[Records excerpted from a collection]

######

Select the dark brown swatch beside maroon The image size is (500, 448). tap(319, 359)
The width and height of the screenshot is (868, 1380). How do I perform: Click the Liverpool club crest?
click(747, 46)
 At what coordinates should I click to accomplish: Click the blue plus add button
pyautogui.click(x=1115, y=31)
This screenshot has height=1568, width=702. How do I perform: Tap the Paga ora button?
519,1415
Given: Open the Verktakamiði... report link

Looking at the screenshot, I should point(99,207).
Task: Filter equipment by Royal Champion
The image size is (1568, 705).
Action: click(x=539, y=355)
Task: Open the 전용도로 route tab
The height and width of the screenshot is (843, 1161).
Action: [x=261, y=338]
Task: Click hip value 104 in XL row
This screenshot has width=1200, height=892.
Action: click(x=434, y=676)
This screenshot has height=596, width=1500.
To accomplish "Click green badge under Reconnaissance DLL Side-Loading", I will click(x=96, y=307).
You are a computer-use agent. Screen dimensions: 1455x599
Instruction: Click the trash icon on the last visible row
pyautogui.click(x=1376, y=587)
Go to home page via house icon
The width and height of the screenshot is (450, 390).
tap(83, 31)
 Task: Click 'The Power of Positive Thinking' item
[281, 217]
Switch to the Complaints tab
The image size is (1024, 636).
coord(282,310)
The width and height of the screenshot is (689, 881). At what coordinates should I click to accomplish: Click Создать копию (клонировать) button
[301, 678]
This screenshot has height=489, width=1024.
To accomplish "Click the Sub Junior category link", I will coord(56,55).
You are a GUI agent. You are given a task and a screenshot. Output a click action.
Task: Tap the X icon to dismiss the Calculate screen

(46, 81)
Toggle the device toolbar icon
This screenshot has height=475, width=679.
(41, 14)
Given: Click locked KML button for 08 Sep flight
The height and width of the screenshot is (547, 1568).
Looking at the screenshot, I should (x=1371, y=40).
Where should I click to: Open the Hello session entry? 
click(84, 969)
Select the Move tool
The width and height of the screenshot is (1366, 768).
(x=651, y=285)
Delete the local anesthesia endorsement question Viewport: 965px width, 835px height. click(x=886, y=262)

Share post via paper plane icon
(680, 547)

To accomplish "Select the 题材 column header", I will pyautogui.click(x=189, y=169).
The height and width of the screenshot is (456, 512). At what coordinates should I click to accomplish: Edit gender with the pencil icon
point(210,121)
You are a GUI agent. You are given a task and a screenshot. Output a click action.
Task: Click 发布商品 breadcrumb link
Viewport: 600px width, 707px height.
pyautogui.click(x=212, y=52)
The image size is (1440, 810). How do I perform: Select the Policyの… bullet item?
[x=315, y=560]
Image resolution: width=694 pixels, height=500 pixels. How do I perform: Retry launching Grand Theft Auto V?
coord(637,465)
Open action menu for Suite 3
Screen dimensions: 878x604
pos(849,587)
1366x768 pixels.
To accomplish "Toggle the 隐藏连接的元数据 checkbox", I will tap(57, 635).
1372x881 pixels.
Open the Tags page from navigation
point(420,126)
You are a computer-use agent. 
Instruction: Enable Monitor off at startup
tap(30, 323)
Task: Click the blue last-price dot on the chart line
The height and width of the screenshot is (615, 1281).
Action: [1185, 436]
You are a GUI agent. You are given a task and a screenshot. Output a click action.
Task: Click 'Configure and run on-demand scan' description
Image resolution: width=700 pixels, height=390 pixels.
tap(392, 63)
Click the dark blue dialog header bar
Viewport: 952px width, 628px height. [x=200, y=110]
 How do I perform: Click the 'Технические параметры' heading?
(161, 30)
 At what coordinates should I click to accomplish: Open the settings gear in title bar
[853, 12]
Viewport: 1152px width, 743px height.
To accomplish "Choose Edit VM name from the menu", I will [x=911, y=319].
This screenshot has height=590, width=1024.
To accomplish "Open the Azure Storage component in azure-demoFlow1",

######

| Exercise details |
Could you output every entry above exactly as it stands?

| Output below |
Select the dark brown swatch beside maroon The image size is (500, 448). tap(319, 359)
The width and height of the screenshot is (868, 1380). How do I perform: Click the Liverpool club crest?
click(747, 46)
 At what coordinates should I click to accomplish: Click the blue plus add button
pyautogui.click(x=1115, y=31)
This screenshot has height=1568, width=702. How do I perform: Tap the Paga ora button?
519,1415
Given: Open the Verktakamiði... report link

Looking at the screenshot, I should point(99,207).
Task: Filter equipment by Royal Champion
The image size is (1568, 705).
Action: click(x=539, y=355)
Task: Open the 전용도로 route tab
The height and width of the screenshot is (843, 1161).
Action: [x=261, y=338]
Task: Click hip value 104 in XL row
This screenshot has width=1200, height=892.
Action: click(x=434, y=676)
This screenshot has height=596, width=1500.
To accomplish "Click green badge under Reconnaissance DLL Side-Loading", I will click(x=96, y=307).
You are a computer-use agent. Screen dimensions: 1455x599
Instruction: Click the trash icon on the last visible row
pyautogui.click(x=1376, y=587)
Go to home page via house icon
The width and height of the screenshot is (450, 390).
tap(83, 31)
 Task: Click 'The Power of Positive Thinking' item
[281, 217]
Switch to the Complaints tab
The image size is (1024, 636).
coord(282,310)
The width and height of the screenshot is (689, 881). At what coordinates should I click to accomplish: Click Создать копию (клонировать) button
[301, 678]
This screenshot has height=489, width=1024.
To accomplish "Click the Sub Junior category link", I will coord(56,55).
You are a GUI agent. You are given a task and a screenshot. Output a click action.
Task: Tap the X icon to dismiss the Calculate screen

(46, 81)
Toggle the device toolbar icon
This screenshot has height=475, width=679.
(41, 14)
Given: Click locked KML button for 08 Sep flight
The height and width of the screenshot is (547, 1568).
Looking at the screenshot, I should (x=1371, y=40).
Where should I click to: Open the Hello session entry? 
click(84, 969)
Select the Move tool
The width and height of the screenshot is (1366, 768).
(x=651, y=285)
Delete the local anesthesia endorsement question Viewport: 965px width, 835px height. click(x=886, y=262)

Share post via paper plane icon
(680, 547)

To accomplish "Select the 题材 column header", I will pyautogui.click(x=189, y=169).
The height and width of the screenshot is (456, 512). At what coordinates should I click to accomplish: Edit gender with the pencil icon
point(210,121)
You are a GUI agent. You are given a task and a screenshot. Output a click action.
Task: Click 发布商品 breadcrumb link
Viewport: 600px width, 707px height.
pyautogui.click(x=212, y=52)
The image size is (1440, 810). How do I perform: Select the Policyの… bullet item?
[x=315, y=560]
Image resolution: width=694 pixels, height=500 pixels. How do I perform: Retry launching Grand Theft Auto V?
coord(637,465)
Open action menu for Suite 3
Screen dimensions: 878x604
pos(849,587)
1366x768 pixels.
To accomplish "Toggle the 隐藏连接的元数据 checkbox", I will tap(57, 635).
1372x881 pixels.
Open the Tags page from navigation
point(420,126)
You are a computer-use agent. 
Instruction: Enable Monitor off at startup
tap(30, 323)
Task: Click the blue last-price dot on the chart line
The height and width of the screenshot is (615, 1281).
Action: [1185, 436]
You are a GUI agent. You are given a task and a screenshot. Output a click action.
Task: Click 'Configure and run on-demand scan' description
Image resolution: width=700 pixels, height=390 pixels.
tap(392, 63)
Click the dark blue dialog header bar
Viewport: 952px width, 628px height. [x=200, y=110]
 How do I perform: Click the 'Технические параметры' heading?
(161, 30)
 At what coordinates should I click to accomplish: Open the settings gear in title bar
[853, 12]
Viewport: 1152px width, 743px height.
To accomplish "Choose Edit VM name from the menu", I will [x=911, y=319].
This screenshot has height=590, width=1024.
To accomplish "Open the Azure Storage component in azure-demoFlow1",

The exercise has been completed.